1978 senesinde, o zamana kadar kendi içinde en çok farklılık gösteren queen albümü olan jazz piyasaya çıktı. albümü dinlemeye başladığınızda oryantal ritimler ve doğu melodileriyle süslenmiş olan mustapha adlı parçayla karşılaşıyorsunuz. ardından hard rock soundunda birkaç parça ve jazz türünde parçalar karşımıza çıkıyordu. albümün ilk single çalışması fat bottomed girls ve bicycle race adlı parçalardan oluşuyordu. bicycle race adlı parçanın klibi nedeniyle grup birkez daha tepkileri üzerine çekmişti. parçanın klibinde yüz tane çıplak kız bir bisiklet yarışındaydı ve albümün içinde bu klipteki ‘bisikletli kızlar’ın bir posteri bulunuyordu. bu nedenle aileler tarafından büyük tepki topladı. ilk olarak bazı ülkelerde klip sansürlendi, daha sonra da amerika’da bir süre albümün satışı durduruldu ve daha sonra postersiz basımı tekrardan satışa sunuldu. queen bu tip tepkilerden pek rahatsız değildi, çünkü öyle ya da böyle bir şekilde adlarından söz edilmesi işlerine geliyordu. sonuçta kötü bir şey yamıyorlardı ve bu nedenle rahatsızlık duydukları bir konu yoktu.

grup stüdyo çalışmalarına bir süre ara vermişti ve konserlere yoğunlaşmıştı. bu esnada ilk konser albümleri olan live killers geldi. bu bir double albümdü ve bugüne kadar verdikleri konserlerden bir derleme içeriyordu. 1980’de sekizinci stüdyo albümleri the game ile tekrar karşımıza çıktı queen. the game, yedinci yıldaki sekizinci stüdyo albümüydü ve bir de konser albümü çıkarmışlardı. dinleyiciler için keyif verici olan bu durum kimilerine göre de endişe vericiydi. çünkü ellerindeki malzemeyi olabildiğince hızlı harcayarak yakın gelecekte üretkenliklerinin azalmasından korkuluyordu. eğer queen tek tarza sadık bir mzik yapsaydı belki bu endişeler yerini bulabilirdi. çünkü yaklaşık 10 yıl boyunca aynı türden yeni şarkılar yapmak hem zor hem de sıkıcı olabilirdi ve bu da grubun geleceği için pek hoş olmazdı.

Sağlanan veriler:
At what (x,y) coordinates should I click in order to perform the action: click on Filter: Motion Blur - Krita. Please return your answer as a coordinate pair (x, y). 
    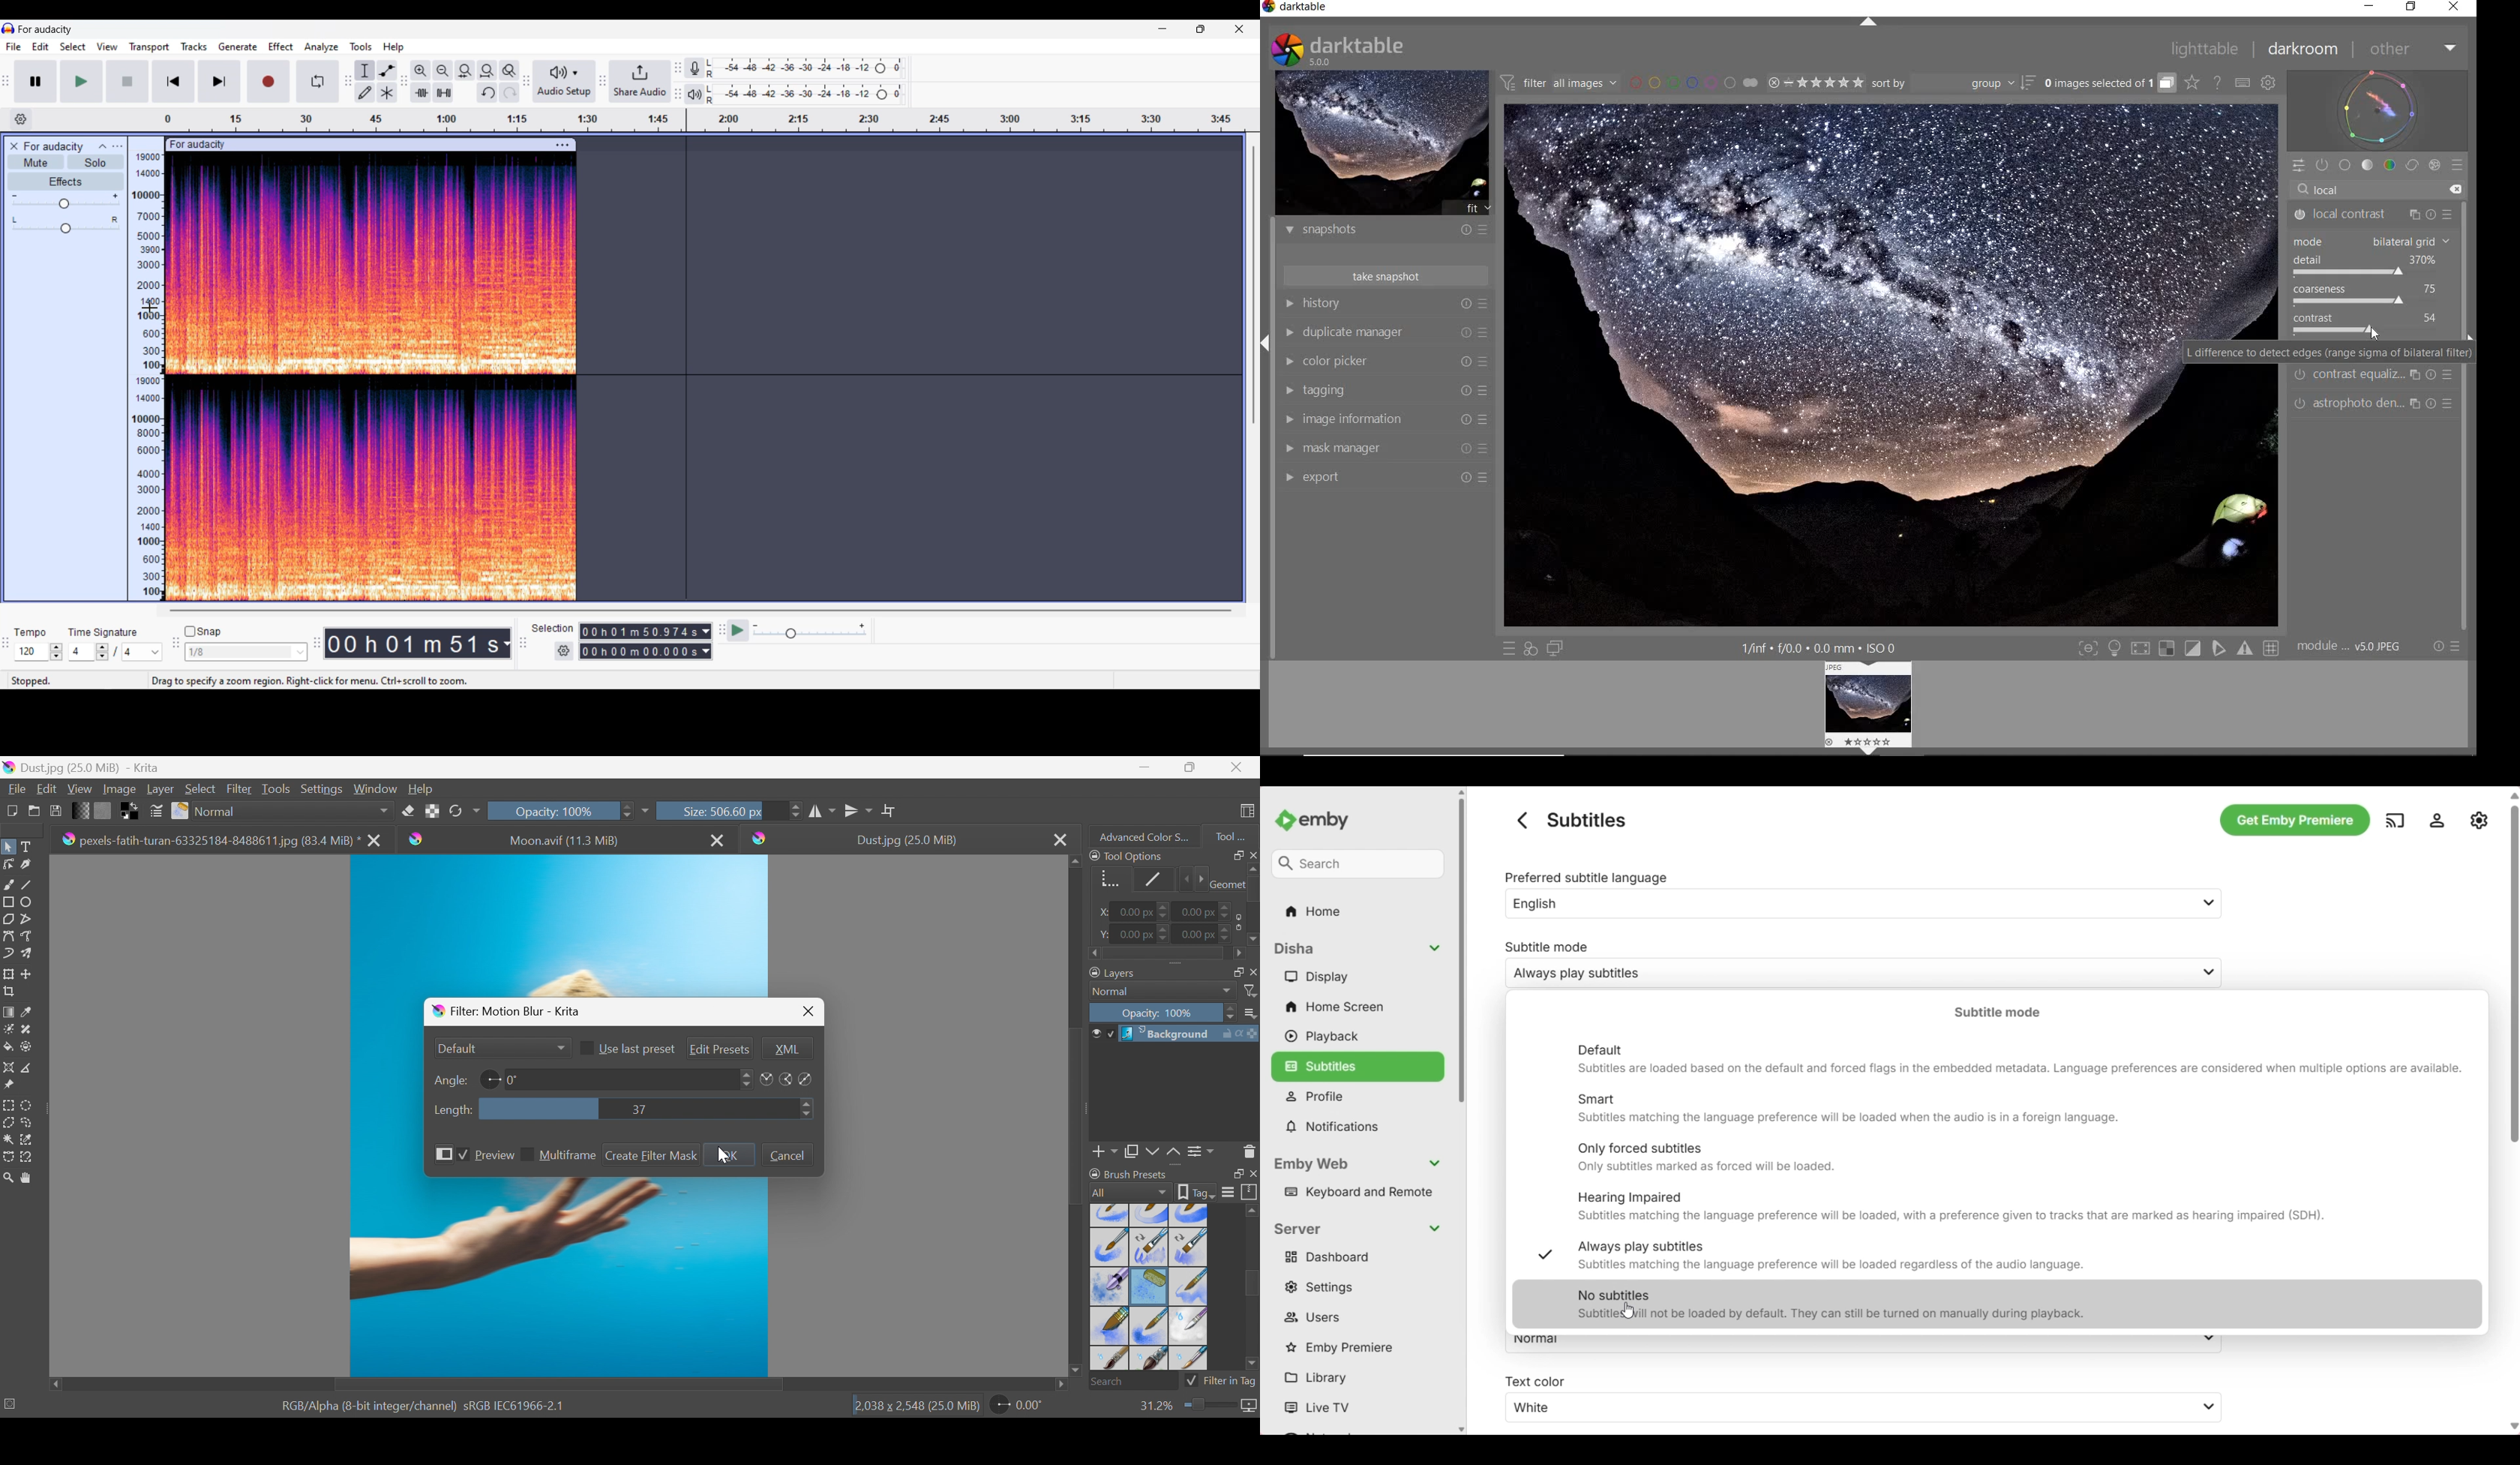
    Looking at the image, I should click on (508, 1010).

Görevin amacı: Queen albümleri hakkındaki metinde "grup stüdyo çalışmalarına" ile başlayıp "pek hoş olmazdı." ile biten bölümü harfi harfine yeniden yazın.

Çıktı:
grup stüdyo çalışmalarına bir süre ara vermişti ve konserlere yoğunlaşmıştı. bu esnada ilk konser albümleri olan live killers geldi. bu bir double albümdü ve bugüne kadar verdikleri konserlerden bir derleme içeriyordu. 1980’de sekizinci stüdyo albümleri the game ile tekrar karşımıza çıktı queen. the game, yedinci yıldaki sekizinci stüdyo albümüydü ve bir de konser albümü çıkarmışlardı. dinleyiciler için keyif verici olan bu durum kimilerine göre de endişe vericiydi. çünkü ellerindeki malzemeyi olabildiğince hızlı harcayarak yakın gelecekte üretkenliklerinin azalmasından korkuluyordu. eğer queen tek tarza sadık bir mzik yapsaydı belki bu endişeler yerini bulabilirdi. çünkü yaklaşık 10 yıl boyunca aynı türden yeni şarkılar yapmak hem zor hem de sıkıcı olabilirdi ve bu da grubun geleceği için pek hoş olmazdı.